**Set task**
Render the lines as a two-column CSV with the columns "label" and "coordinates", starting with the line that contains "Soy una persona (34, 614)" and going on through the end of the lines. Give one row per line, with its text and its answer each in a single quoted field and any line breaks turned into spaces.

**Records supplied**
====
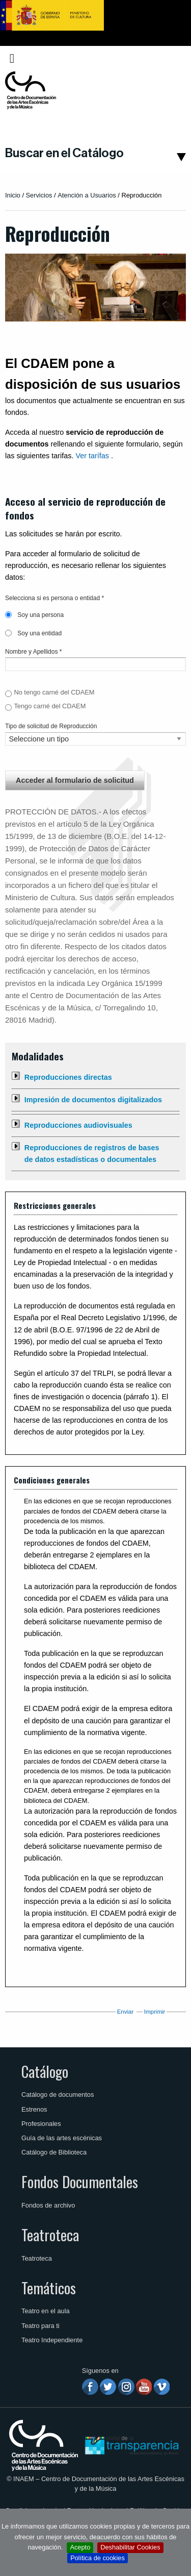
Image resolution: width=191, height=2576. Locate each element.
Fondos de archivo (48, 2205)
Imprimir (155, 2012)
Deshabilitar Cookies (130, 2547)
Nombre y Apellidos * (33, 651)
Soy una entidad (33, 633)
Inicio (12, 195)
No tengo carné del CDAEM (54, 692)
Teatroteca (50, 2234)
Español (167, 58)
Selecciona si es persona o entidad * (54, 598)
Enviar (125, 2012)
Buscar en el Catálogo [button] (64, 153)
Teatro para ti (40, 2326)
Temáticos (48, 2287)
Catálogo (44, 2071)
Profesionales (41, 2123)
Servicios (39, 195)
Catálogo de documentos (57, 2094)
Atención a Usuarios (87, 195)
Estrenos (34, 2109)
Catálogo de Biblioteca (54, 2152)
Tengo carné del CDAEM (50, 706)
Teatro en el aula (45, 2311)
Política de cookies (97, 2558)
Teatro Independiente (52, 2340)
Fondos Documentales (79, 2181)
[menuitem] (169, 58)
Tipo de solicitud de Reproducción (51, 726)
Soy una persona (34, 614)
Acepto (80, 2547)
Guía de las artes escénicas (61, 2138)
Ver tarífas (92, 456)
====
**Answer for the task**
label,coordinates
"Soy una persona","(34, 614)"
"Acepto","(80, 2547)"
"Guía de las artes escénicas","(61, 2138)"
"Ver tarífas","(92, 456)"